INFORMATION GIVEN:
━━━━━━━━━━━━━━━━━━━━━━━━━━━━━━

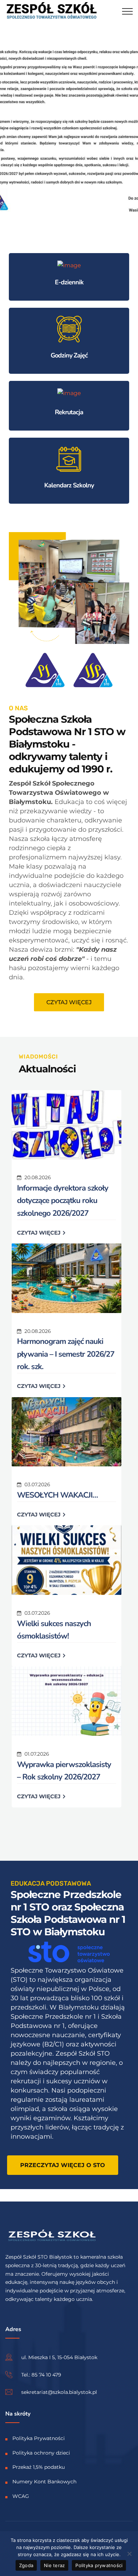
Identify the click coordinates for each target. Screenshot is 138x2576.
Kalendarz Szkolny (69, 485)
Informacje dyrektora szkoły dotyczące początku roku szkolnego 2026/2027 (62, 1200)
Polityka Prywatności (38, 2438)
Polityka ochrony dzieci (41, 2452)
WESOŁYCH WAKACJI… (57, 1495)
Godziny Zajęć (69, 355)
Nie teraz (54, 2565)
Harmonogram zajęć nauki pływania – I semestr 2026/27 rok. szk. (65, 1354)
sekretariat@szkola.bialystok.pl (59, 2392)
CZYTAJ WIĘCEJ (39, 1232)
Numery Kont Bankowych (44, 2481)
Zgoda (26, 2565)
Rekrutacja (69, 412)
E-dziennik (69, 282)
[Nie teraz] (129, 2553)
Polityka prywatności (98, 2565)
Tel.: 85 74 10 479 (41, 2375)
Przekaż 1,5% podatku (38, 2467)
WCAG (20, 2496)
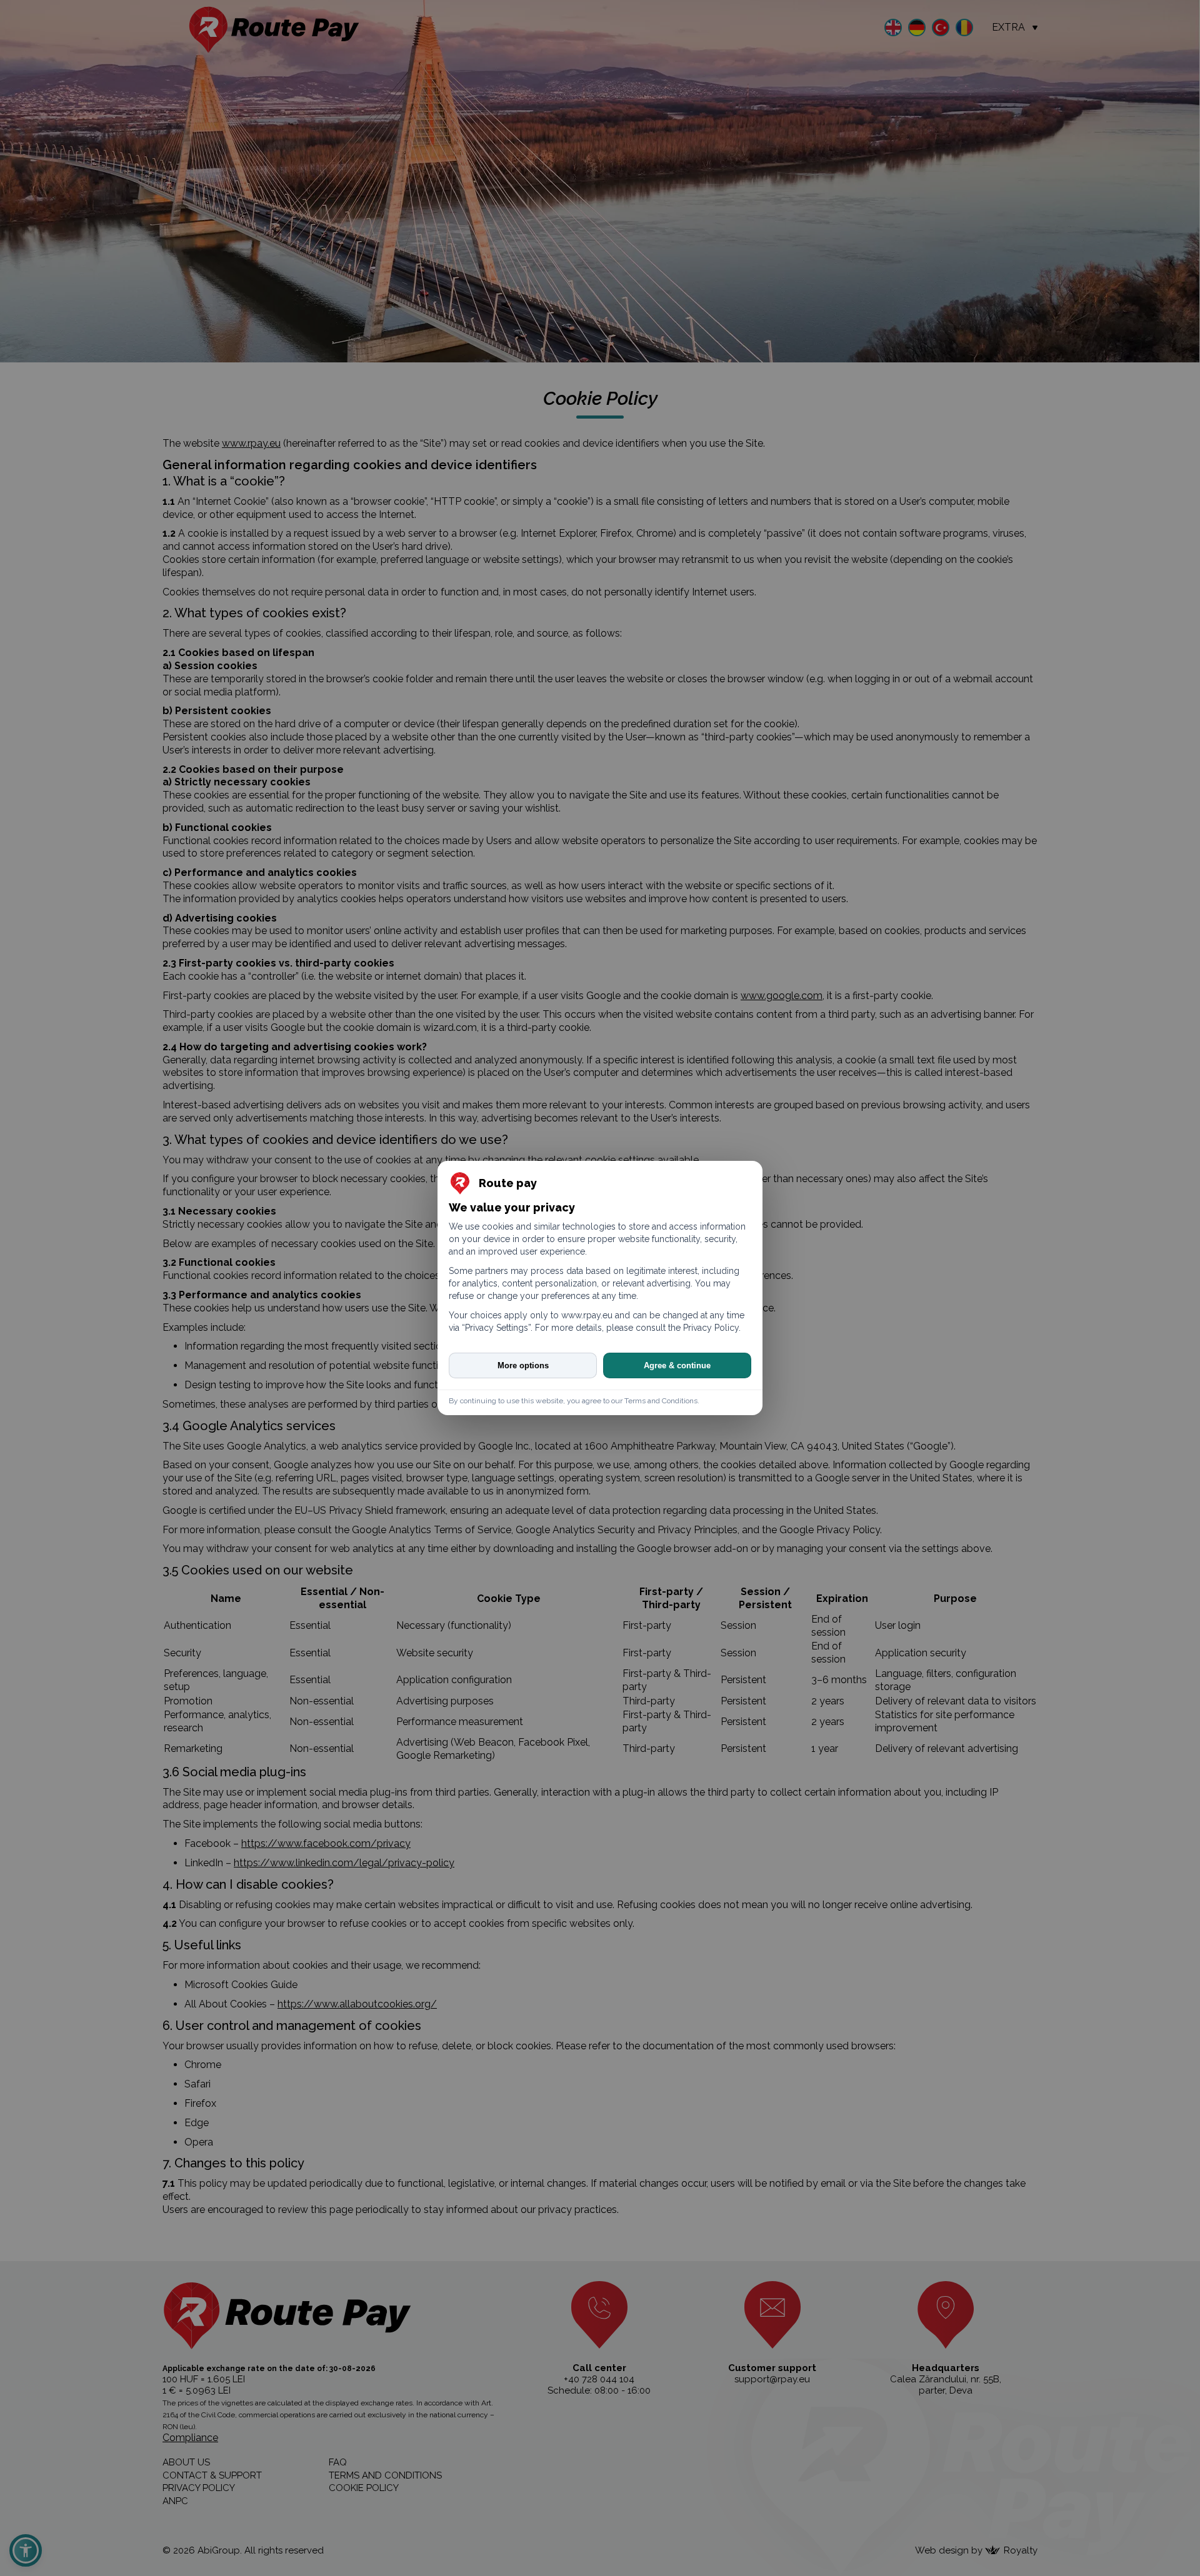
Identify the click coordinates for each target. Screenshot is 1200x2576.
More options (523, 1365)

━━━━━━━━━━━━━━━━━━━━━━━━━━━━━━

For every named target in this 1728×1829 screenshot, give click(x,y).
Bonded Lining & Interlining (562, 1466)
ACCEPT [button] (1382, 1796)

━━━━━━━━━━━━━━━━━━━━━━━━━━━━━━

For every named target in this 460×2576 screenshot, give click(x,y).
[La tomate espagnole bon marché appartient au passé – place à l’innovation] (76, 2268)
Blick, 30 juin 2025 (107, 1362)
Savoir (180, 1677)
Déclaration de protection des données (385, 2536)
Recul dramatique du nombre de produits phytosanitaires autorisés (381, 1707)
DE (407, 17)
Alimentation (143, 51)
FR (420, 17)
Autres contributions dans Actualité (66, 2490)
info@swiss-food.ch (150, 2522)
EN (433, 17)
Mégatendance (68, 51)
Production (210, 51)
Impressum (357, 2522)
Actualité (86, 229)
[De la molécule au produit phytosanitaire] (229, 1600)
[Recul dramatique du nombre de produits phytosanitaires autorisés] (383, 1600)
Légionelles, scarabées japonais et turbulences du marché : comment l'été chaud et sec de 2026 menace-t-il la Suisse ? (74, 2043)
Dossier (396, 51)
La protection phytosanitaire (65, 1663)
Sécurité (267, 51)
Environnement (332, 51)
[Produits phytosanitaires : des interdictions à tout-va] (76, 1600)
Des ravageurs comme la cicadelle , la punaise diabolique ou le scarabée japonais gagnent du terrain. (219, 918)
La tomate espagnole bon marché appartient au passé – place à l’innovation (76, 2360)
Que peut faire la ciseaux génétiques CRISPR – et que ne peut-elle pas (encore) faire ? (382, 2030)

━━━━━━━━━━━━━━━━━━━━━━━━━━━━━━

INSTRUCTIONS TO FOLLOW: Your answer must be the lines above from the one containing "Actualité (86, 229)" to the one containing "[Recul dramatique du", both included, restated word for word.

TASK OUTPUT:
Actualité (86, 229)
[De la molécule au produit phytosanitaire] (229, 1600)
[Recul dramatique du nombre de produits phytosanitaires autorisés] (383, 1600)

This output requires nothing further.